Abattage de deux chênes pour la fabrication de barriques
Jeudi 17 février, 9h, les bûcherons de l’entreprise forestière Daniel Ruch SA accueillaient sur le lieu d’abattage, une délégation invitée à cette occasion, composée d’Olivier Sonnay, syndic d’Oron, de son prédécesseur Philippe Modoux, de ses anciens collègues municipaux Danielle Richard et Christian Bays ainsi que les acteurs forestiers : Daniel Sonnay, municipal et président du Groupement forestier, Didier Gétaz, garde-forestier de la Haute-Broye, les agents de La Forestière, la coopérative chargée de la commercialisation du bois : Grégoire Vuissoz et Steve Gander et Franz Hüsler accompagné de son apprenti tonnelier, Vincent Bühler. Son matériel déposé au pied de l’arbre préalablement sélectionné par l’artisan, le bûcheron, aguerri à cette pratique, monta le long du tronc pour élaguer les branches, afin d’éviter les dégâts aux arbres du peuplement et l’éclatement du fût en tombant. Après quelques coups de tronçonneuse à sa base, le chêne se retrouva à terre parfaitement dirigé, sa coupe montrant un bois correspondant idéalement au choix du tonnelier. Les conditions météo venteuses ne permettant pas l’extraction d’un arbre sur les hauts du Bois de Mont à Oron-la-Ville, Franz Hüsler sélectionna un second candidat sur place « les chênes se coupent en janvier et février. Aujourd’hui avec l’alignement des planètes en lune descendante se trouve être le dernier jour de l’année pour effectuer cette opération. Après la sève circule et ouvre les nerfs, les tonneaux ne sont plus étanches. J’effectue mon choix en fonction de la qualité de l’arbre sur pied, sans défaut visible et de son emplacement dans un souci de respect pour la futaie. »

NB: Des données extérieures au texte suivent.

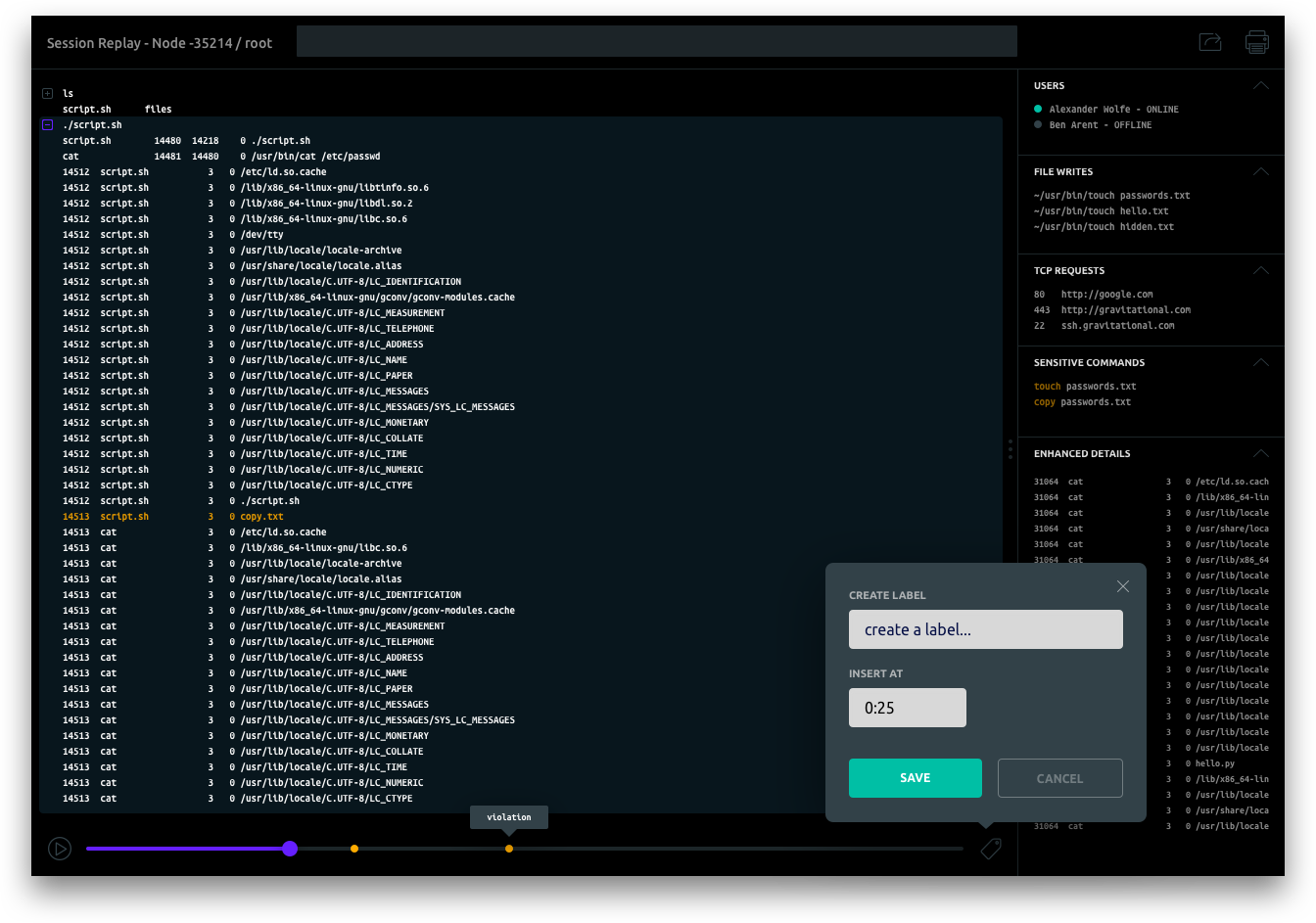Click the label tag icon by timeline
The image size is (1316, 923).
[x=991, y=849]
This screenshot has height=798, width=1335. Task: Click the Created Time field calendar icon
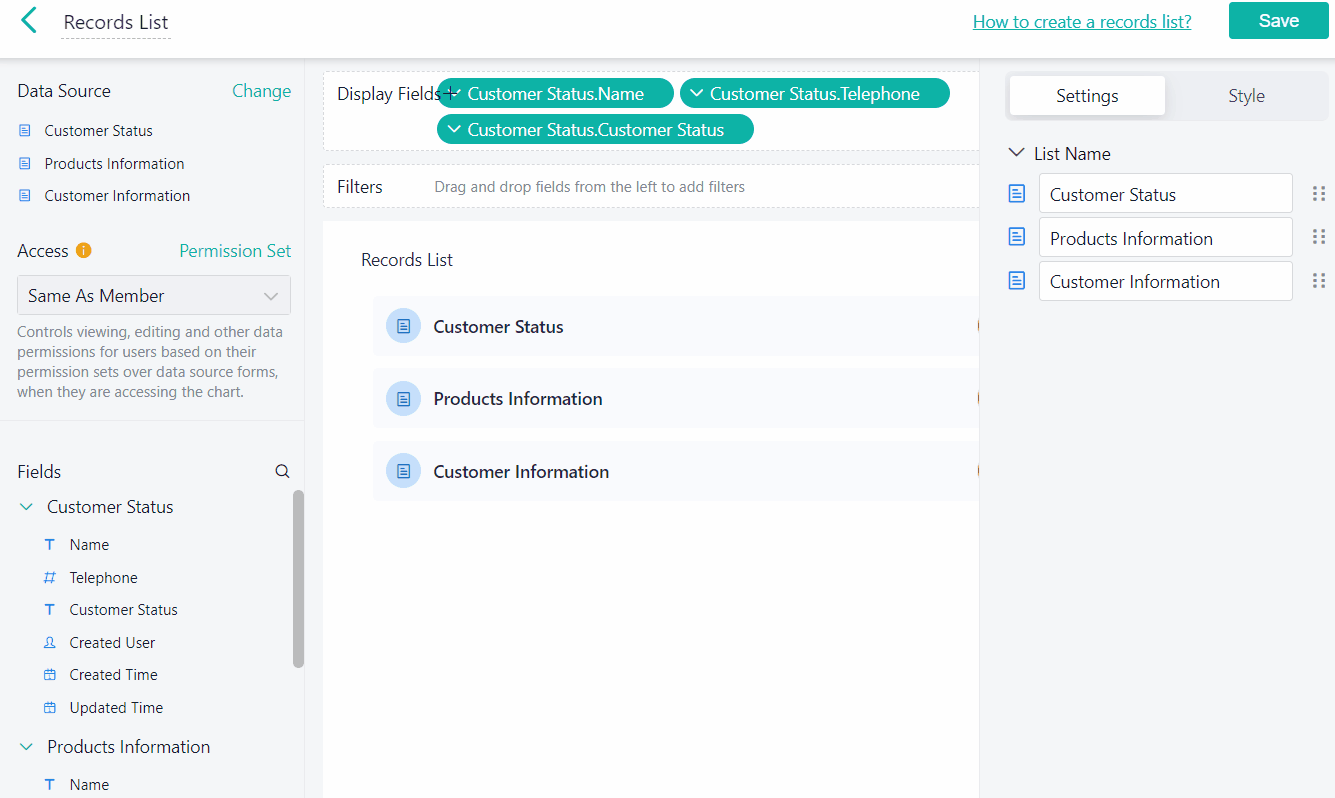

Visite à la scierie Beaud de Tatroz
Laissant les professionnels effectuer le second abattage, le groupe se dirigea à Tatroz, visiter la scierie chargée de débiter et de sécher, pendant environ 5 ans, ces billes de chêne avant leur transformation en tonneaux. Bernard et son fils Sébastien Beaud accueillirent chaleureusement ces derniers dans leur entreprise située au carrefour des communes de Tatroz, Bossonnens et Ecoteaux, ceinturée par une boucle de la Broye. Le jeune homme présenta en détail à ses visiteurs les nombreux secteurs de transformation du bois ainsi que le fonctionnement des machines. Les bois écorcés, débités, empilés pour le séchage proviennent essentiellement de la région et sont livrés également aux entreprises et privés de la région. L’entier des grumes est utilisé. Les chutes de bois sont transformées en plaquettes qui alimentent la centrale de chauffe de Châtel-St-Denis. Tous les mouvements des billes sont réglés par les opérateurs machinistes. Au total 6 personnes travaillent dans cette entreprise familiale créée en 1944 par le père de Bernard Beaud. Une des dernières scieries régionales en activité dans la région, ayant résisté à l’hémorragie dramatique subie par cette branche d’activité.
Matinée instructive marquée par un abattage fait dans le respect de la forêt, des connaissances ancestrales liées au ciel, du temps nécessaire à l’optimisation du produit et de la fabrication artisanale qui offrira aux meilleures millésimes, nombreux dans notre région, de vieillir dans de belles conditions. Une production de niche apportant à quelques vieux chênes une nouvelle vie. « La longévité des tonneaux qui seront fabriqués à partir des chênes abattus ce matin sera égale à leur temps passé en forêt, soit au moins 150 ans » souligna en conclusion Franz Hüsler.